Cassidy was president of the American Academy of Physical Education, the Alumnae Association of Mills College, and of the National Association of Directors of Physical Education for College Women, among other leadership roles. She served on national boards of the National Camping Association, the Girl Scouts of the United States, and the National Education Association. She spoke to community groups and academic gatherings on physical education and girls' fitness.

==Honors==
Inducted in 1938, Cassidy is Fellow #40 in the National Academy of Kinesiology (formerly American Academy of Physical Education; American Academy of Kinesiology and Physical Education). During 1950-1951, she served as the Academy's President, and, in 1966, she was honored by the Academy when she received its highest honor, the Hetherington Award. In 1956, she also received the American Association for Health, Physical Education, and Recreation's highest honor, the Luther Halsey Gulick Award. In 1970, the National Society of Physical Education for College Women named her the Amy Morris Homans Lecturer.

==Publications==

=== Books ===
- The New Physical Education; A Program of Naturalized Activities for Education toward Citizenship (1927, with Thomas D. Wood)
- A Handbook for Camp Counselors: A Contribution to Camping for the Pacific Camp Directors Association (1935, with Homer Bemiss)
- New Directions in Physical Education for the Adolescent Girl in High School and College (1938)
- Physical Education in the Secondary School (1940, with Laurentine B. Collins)
- Physical Fitness for Girls: A Textbook for Teacher Education and a Guide to Teachers in Curriculum Revision (1943, with Hilda Kozman)
- Fitness First: A Physical Fitness Workbook for High School Girls (1943, with Hilda Kozman)
- Group Experience: The Democratic Way (1943, with Bernice Baxter)
- Counseling Girls in a Changing Society (1947, with Hilda Kozman)
- Methods in Physical Education: An Illustrated Textbook for Students (1947, with Chester O. Jackson and Hilda Kozman)
- Group Process in Physical Education (1951)
- Curriculum Development in Physical Education (1954)
- Supervision in Physical Education: A Guide to Principles and Practices (1956, with Kimball WIles and Camille Brown)
- Counseling in the Physical Education Program (1959)
- Theory in Physical Education: A Guide to Program Change (1963, with Camille Brown
- Humanizing Physical Education: Methods for the Secondary School Movement Program (1974, with Stratton F. Caldwell)

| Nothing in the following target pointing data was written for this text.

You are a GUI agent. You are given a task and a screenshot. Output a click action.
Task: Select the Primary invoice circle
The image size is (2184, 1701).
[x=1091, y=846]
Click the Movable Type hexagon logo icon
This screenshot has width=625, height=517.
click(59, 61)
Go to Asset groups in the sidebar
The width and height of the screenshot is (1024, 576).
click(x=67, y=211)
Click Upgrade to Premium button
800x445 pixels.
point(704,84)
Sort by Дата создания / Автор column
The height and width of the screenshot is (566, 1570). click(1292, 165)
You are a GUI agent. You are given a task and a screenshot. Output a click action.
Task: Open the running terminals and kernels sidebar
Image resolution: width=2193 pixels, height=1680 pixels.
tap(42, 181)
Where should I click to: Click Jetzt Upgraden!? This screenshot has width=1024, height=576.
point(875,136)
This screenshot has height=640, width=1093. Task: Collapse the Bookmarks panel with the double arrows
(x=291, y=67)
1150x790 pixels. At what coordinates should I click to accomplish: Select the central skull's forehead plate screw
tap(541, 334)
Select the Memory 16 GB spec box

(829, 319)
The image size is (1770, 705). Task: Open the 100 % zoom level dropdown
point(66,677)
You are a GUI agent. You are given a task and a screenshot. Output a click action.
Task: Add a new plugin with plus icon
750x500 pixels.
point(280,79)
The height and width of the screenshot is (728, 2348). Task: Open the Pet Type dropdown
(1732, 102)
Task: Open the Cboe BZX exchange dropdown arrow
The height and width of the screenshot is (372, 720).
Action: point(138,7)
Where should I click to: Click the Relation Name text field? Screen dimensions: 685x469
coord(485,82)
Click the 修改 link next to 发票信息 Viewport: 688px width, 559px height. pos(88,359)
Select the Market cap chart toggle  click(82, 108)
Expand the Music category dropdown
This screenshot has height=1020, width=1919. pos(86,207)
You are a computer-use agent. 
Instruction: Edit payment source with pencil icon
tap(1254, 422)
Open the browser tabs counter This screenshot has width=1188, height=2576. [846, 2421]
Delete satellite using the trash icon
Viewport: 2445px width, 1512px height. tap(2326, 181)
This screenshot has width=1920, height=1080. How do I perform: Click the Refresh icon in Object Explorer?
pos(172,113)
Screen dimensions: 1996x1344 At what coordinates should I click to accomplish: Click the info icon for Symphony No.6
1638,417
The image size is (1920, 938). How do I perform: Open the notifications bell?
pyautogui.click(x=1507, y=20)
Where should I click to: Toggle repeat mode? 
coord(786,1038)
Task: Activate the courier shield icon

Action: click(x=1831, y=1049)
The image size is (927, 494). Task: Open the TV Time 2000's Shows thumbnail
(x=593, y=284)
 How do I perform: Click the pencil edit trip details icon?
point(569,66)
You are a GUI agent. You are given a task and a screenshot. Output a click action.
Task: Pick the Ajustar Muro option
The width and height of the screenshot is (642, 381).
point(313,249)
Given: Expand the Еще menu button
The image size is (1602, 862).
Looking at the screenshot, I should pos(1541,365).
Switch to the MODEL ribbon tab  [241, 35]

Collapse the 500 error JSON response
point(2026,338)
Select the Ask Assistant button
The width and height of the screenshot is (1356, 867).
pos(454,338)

=== Articles and essays ===
- "A Camp Summer School Housed in Comfortable Residence Halls" (1927)
- "How College Girls Make a May Pageant" (1927)
- "Relating Hygiene and Physical Education to the Life of the Student" (1927)
- "The Western Society of Departments of Physical Education for College Women" (1932)
- "New Directions in Physical Education" (1940)
- "The Concept of Integration as it Functions in Health Education" (1941)
- "Guiding Social Learning" (1942, with Bernice Baxter)
- "Trends in State Wartime Physical Fitness Programs" (1943, with Hilda Kozman)
- "Education-Trained Women Contribute to Social Progress in the Home" (1943)
- "Careers for Women" (1944)
- "How Colleges Can Meet the Crisis of Increased Enrollment" (1957)
- "Space Age Conference" (1958, with Camille Brown)
- "The Cultural Definition Of Physical Education" (1965)
- "Societal Determinants of Human Movement—The Next Thirty Years" (1971)

==Personal life ==
Cassidy died in 1980, at the age of 85, at a retirement home in Montecito, California.